Когда связанного по рукам и ногам Михайлу доставили пред светлые очи Мудра Лукича, тот, строя из себя заботливого папашу, озабоченного будущим сына, велел Ермилу срочно везти Митряева-младшего в Вологду — учиться кожевенному мастерству, чтобы по окончании обучения тот мог возглавить кожевенное дело, принадлежащее Митряевым. И повелел Ермилу заботиться о Михайле, не расставаться с ним ни на мгновение, чтобы кожевенное дело он прилежно изучил. И свидетелем тех слов была маманя Митряева, по причине небольшого ума принявшая мудровские слова за чистую монету. Валентина тогда сразу после этой речи Мудра загрузили в возок и под надзором Ермила и четырех охранников отправили в Вологду.

— Ты не можешь поехать со мной!

— А что мне помешает?

— Охрана. Они удержат тебя здесь.

— Значит, Ермил, ты идешь на прямое нарушение указаний, данных Мудром Лукичом в присутствии моей мамани?

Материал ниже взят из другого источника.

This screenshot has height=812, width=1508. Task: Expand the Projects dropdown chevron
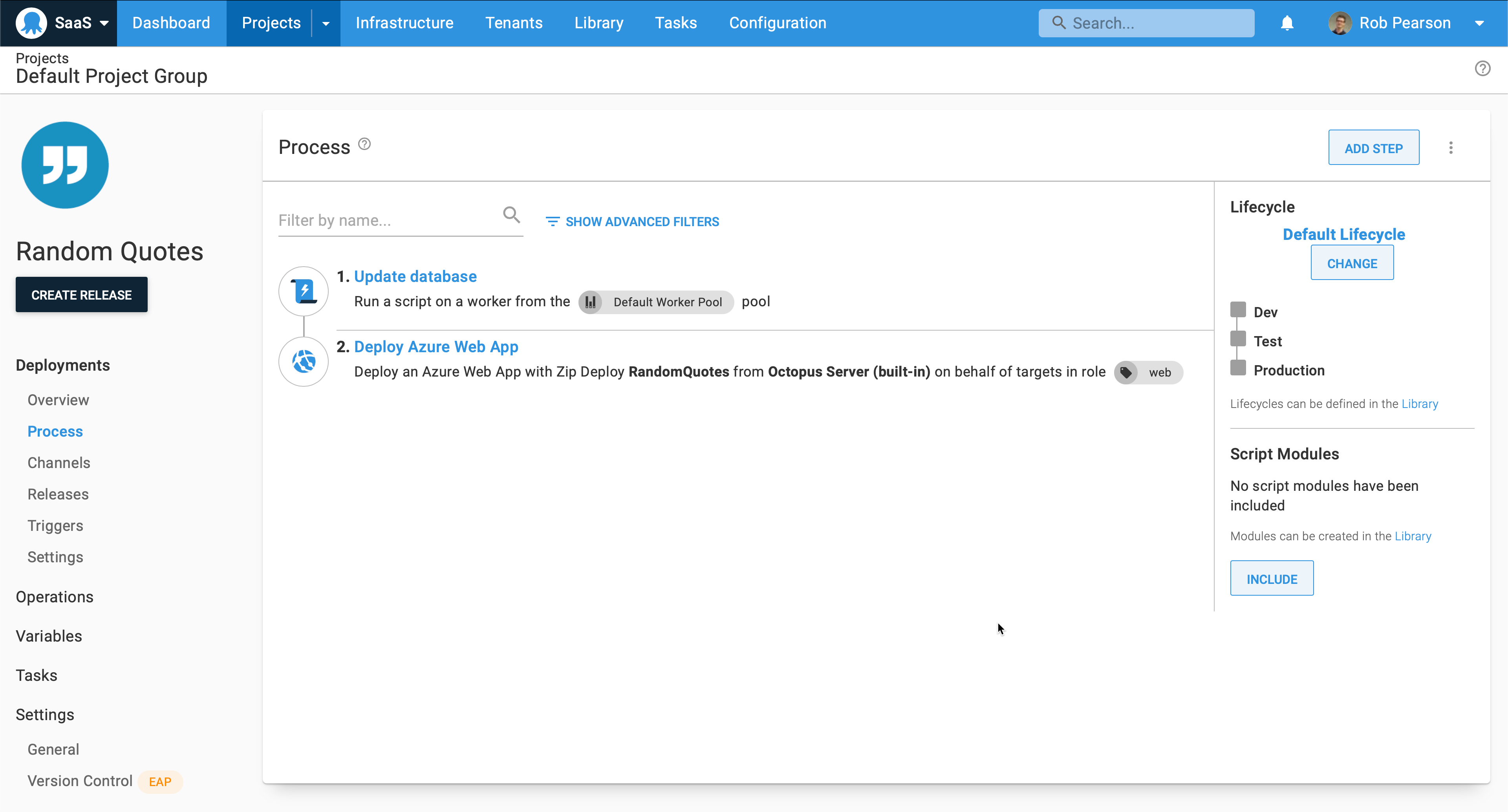pyautogui.click(x=326, y=23)
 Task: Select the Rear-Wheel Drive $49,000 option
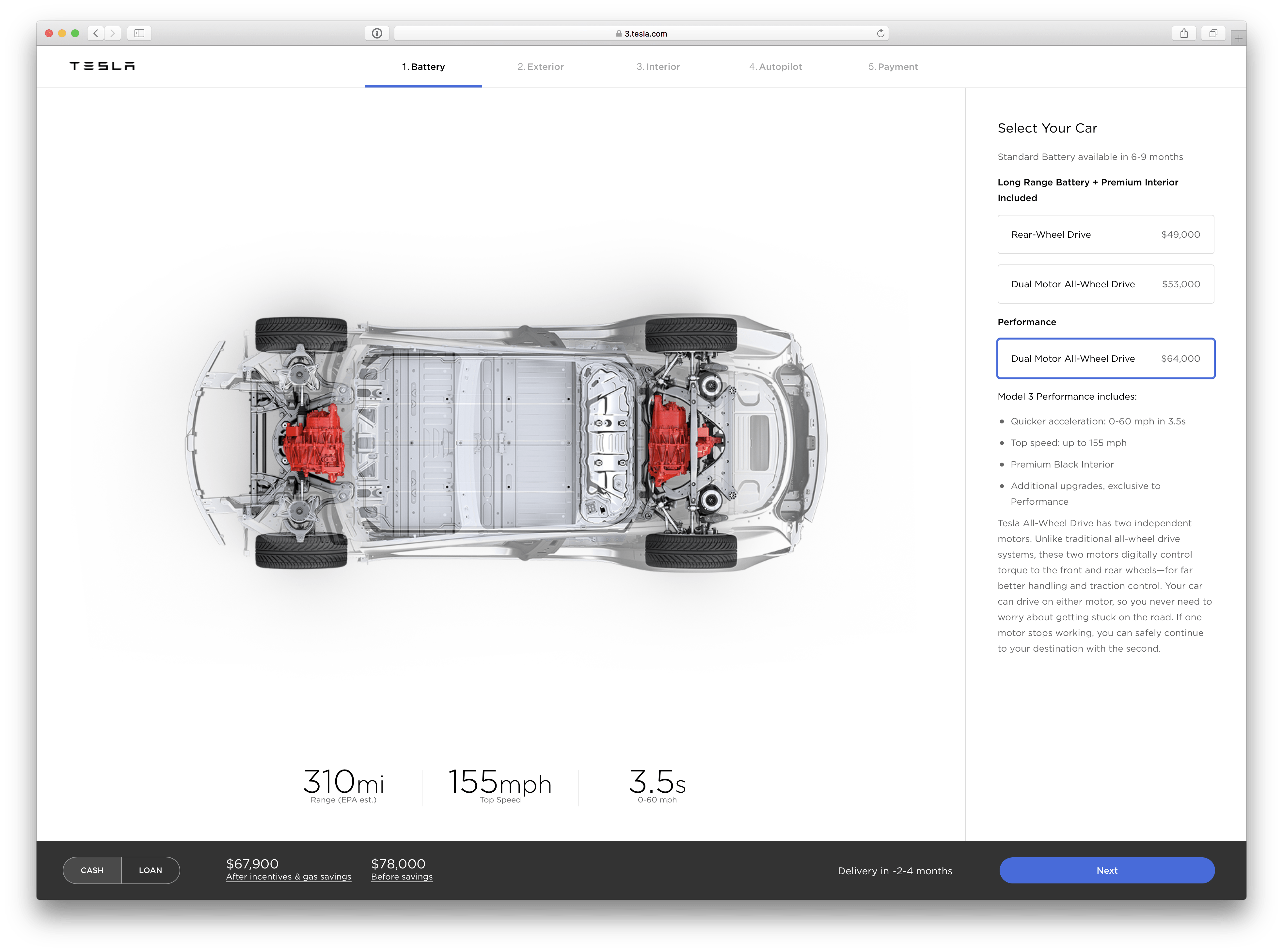[x=1105, y=234]
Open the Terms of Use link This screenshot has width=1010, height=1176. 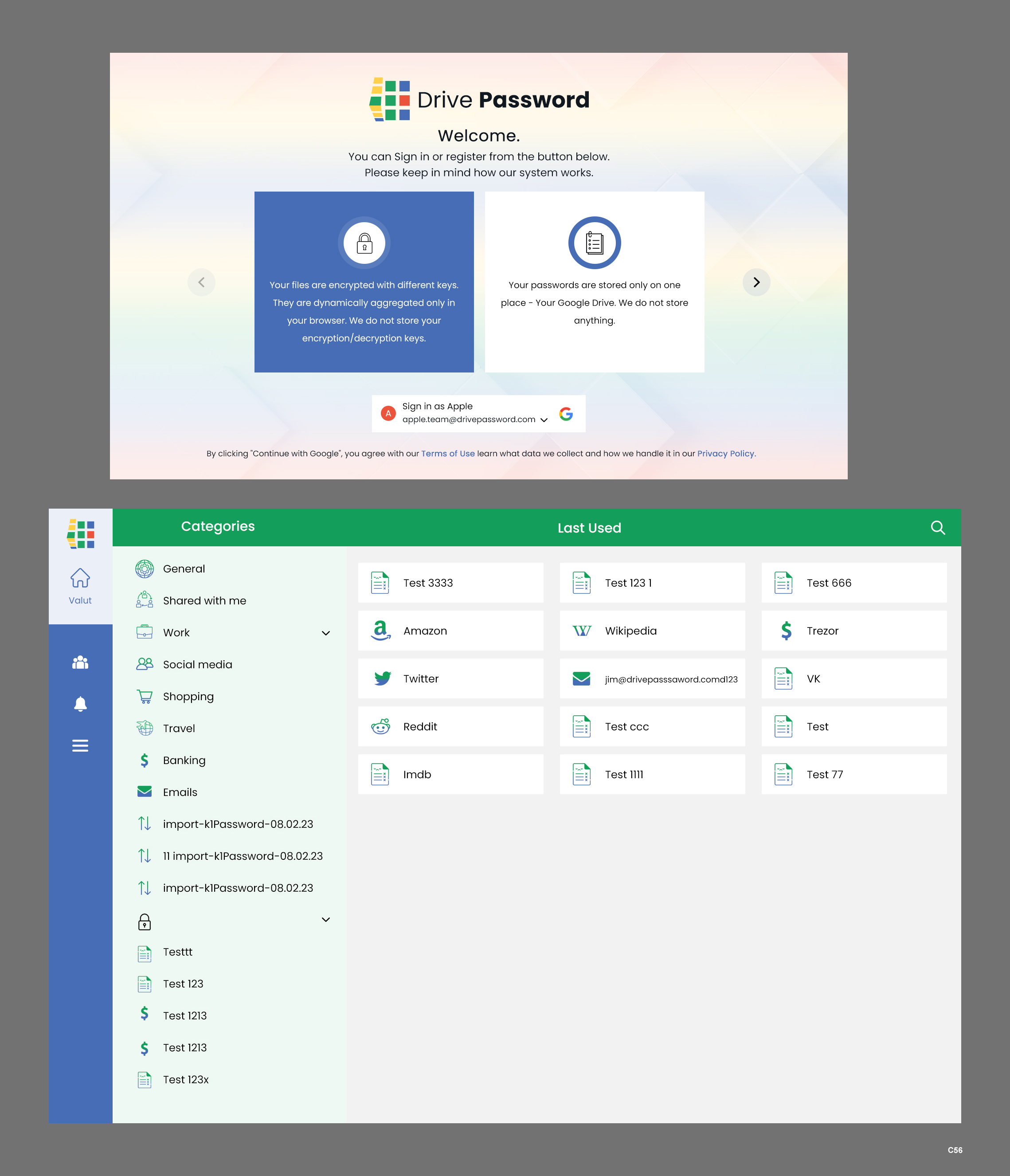pyautogui.click(x=448, y=454)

— Пусть так. Плевать. Я сегодня уеду, а ты останешься под надзором охраны.

— Ох… — Валентин тяжко вздохнул. — Ну и тупой же ты, Ермил. Как только до главного приказчика выслужился? Ладно… Объясняю для особо одаренных. Случай первый. Охрана меня держит дома, на работу не пускает. Дед Влас тут же посылает человека к губному старосте. Тот является сюда и видит четырех обормотов, незаконно лишающих свободы совершеннолетнего, обладающего всеми правами человека. Случай второй. Я иду на работу под надзором охраны. Сообщаю деду Власу, далее смотри случай первый. Понял? Как только ты уедешь, барбосы твои тут же в каталажку отправятся!